Because of this, the Ireland and UK MoodleMoot piloted a new variation of the online event, to include hubs. These hubs, organised by participating institutions, had their staff gathered together locally on their campus, as remote satellites.
Usually institutions just purchase a few tickets for Moodlemoot, to allow some to attend face to face, and this often rotates among different staff members. However, the hub concept was to enable these institutions to be able to have more staff going to Moodlemoot, while still on campus in lecture theaters.
The benefit to the institution was that their staff could socialise and chat about the sessions among themselves during the event and of course socialise and reflect on topics during coffee and lunch at their venue. Any staff giving presentations could simultaneously present to their colleagues at their venue, and also to the online event.
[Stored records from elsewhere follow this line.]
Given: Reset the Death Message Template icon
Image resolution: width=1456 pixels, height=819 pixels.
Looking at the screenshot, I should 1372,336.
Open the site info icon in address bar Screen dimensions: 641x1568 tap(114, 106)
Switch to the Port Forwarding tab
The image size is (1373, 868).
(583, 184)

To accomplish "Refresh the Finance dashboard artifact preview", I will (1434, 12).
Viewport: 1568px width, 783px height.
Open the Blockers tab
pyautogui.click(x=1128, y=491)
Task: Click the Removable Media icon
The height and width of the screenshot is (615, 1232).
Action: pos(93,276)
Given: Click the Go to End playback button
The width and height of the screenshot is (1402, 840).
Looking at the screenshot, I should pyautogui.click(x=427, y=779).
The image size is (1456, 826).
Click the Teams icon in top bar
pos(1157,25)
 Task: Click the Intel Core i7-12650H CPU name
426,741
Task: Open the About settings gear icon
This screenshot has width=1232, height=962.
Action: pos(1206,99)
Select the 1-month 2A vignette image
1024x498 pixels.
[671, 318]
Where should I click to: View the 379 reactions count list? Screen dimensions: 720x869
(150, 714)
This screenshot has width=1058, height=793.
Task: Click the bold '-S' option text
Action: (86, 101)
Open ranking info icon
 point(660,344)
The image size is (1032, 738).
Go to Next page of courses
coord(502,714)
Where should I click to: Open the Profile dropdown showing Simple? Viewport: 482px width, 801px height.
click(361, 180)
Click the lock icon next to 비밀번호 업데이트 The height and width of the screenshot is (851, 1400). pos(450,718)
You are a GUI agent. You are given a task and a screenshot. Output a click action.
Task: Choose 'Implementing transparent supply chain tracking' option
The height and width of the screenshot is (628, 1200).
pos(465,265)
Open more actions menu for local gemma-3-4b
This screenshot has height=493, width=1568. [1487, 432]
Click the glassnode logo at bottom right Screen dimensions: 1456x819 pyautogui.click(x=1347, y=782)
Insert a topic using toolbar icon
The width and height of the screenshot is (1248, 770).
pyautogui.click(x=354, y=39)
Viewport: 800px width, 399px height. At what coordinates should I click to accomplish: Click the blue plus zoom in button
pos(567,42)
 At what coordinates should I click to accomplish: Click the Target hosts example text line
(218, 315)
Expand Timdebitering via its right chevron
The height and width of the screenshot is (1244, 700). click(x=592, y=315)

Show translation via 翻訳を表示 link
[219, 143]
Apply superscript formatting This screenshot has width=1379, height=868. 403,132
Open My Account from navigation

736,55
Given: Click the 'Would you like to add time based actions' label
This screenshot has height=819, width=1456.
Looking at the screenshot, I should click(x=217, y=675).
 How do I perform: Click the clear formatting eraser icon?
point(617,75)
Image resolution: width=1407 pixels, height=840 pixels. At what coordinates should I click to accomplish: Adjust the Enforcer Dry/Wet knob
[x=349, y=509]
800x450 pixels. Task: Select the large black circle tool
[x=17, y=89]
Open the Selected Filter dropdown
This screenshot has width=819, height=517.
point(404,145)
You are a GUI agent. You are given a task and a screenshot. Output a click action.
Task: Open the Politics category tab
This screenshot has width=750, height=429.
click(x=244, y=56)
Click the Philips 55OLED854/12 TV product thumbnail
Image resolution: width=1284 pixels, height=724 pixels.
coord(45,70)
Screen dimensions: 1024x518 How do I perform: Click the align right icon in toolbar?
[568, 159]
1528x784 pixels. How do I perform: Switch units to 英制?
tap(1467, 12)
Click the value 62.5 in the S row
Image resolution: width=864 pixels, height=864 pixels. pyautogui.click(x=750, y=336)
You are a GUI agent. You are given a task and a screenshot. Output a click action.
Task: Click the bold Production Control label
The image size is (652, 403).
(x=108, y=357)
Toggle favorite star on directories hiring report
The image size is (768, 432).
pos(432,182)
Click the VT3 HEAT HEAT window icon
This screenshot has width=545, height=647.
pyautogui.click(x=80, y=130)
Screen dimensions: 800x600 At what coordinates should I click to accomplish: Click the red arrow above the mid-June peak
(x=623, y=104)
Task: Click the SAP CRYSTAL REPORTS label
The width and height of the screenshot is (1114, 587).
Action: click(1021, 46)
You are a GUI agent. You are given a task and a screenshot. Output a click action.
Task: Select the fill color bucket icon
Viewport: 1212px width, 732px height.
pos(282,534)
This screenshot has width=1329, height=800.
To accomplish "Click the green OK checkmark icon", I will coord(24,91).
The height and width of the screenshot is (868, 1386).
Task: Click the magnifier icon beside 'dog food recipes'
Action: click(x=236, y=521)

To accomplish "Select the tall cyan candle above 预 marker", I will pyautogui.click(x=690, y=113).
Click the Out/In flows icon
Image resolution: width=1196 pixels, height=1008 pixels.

Therefore, they were able to network with each other, even though they were not face to face socialising and interacting with the rest of the conference. Meanwhile, everyone still had social media and informal online chatter to converse on. Three institutions took part with varying impact.
The Moodlemoot was spread over three days, as normal. The first day started off with both the main keynote and then two panels being focused on artificial intelligence. This was a great opportunity to discuss the hot topic of AI and its impact, which is going to be significant.
Dr Mark Glynn of Ernst & Young (EY), formerly at DCU, delivered the keynote, intriguingly entitled “AI v AI”! This was followed by two panels discussing AI, firstly from the point of view of supporting teachers, and then secondly AI from point of view of helping students:
- How can Artificial Intelligence be integrated into the teaching experience for course builders / facilitators?
- How can Artificial Intelligence be integrated into the learning experience for students.?
As a sponsor, we delivered a number of presentations:
- Alternate content formats – How to support your students – by Karen Holland, Laia Canet.
- Accessibility Bingo – Can you spot the common accessibility issues with this online course? by Gavin Henrick.
- Captioning your videos in Moodle, by Laia Canet.
The most impactful sessions from the community (and also occasionally challenging us with our powers of word play and punning!!) included:
- A panel on The Student Voice – what students wish for Moodle,
- “What we learnt about accessible maths in Moodle from (re)designing an engineering course for online: Gareth Peevers, University of Glasgow.
- Instructor and Student Moodle Wish list: Alicia Cundell, Concordia Univeristy,
- Conquering complexity of assessments underpinning the National Hairdressing Apprenticeship: Sheila McDonald, Lorraine Hickey, Limerick and Clare Education and Training Board.
The Moodlemoot finished with an inspiring and electric session from Dr Michelle Moore, presenting findings from her recently awarded PhD (Congrats Michelle!). The interactive session – “Show me your Superpower!” brought people through the different skills which come into play when designing and writing online courses. Michelle also used Wooclap to demonstrate some fun interactive aspects during her compelling presentation.
A big thank you again to all the sponsors, the organising staff, the presenters, the hosts, and most of all, everyone who attended, for making this another fantastic event.
We are looking forward to supporting the Ireland and UK Moodlemoot next year when the conference will be both face to face and a distributed enhanced hub version to keep inclusive collaboration and sharing at its core.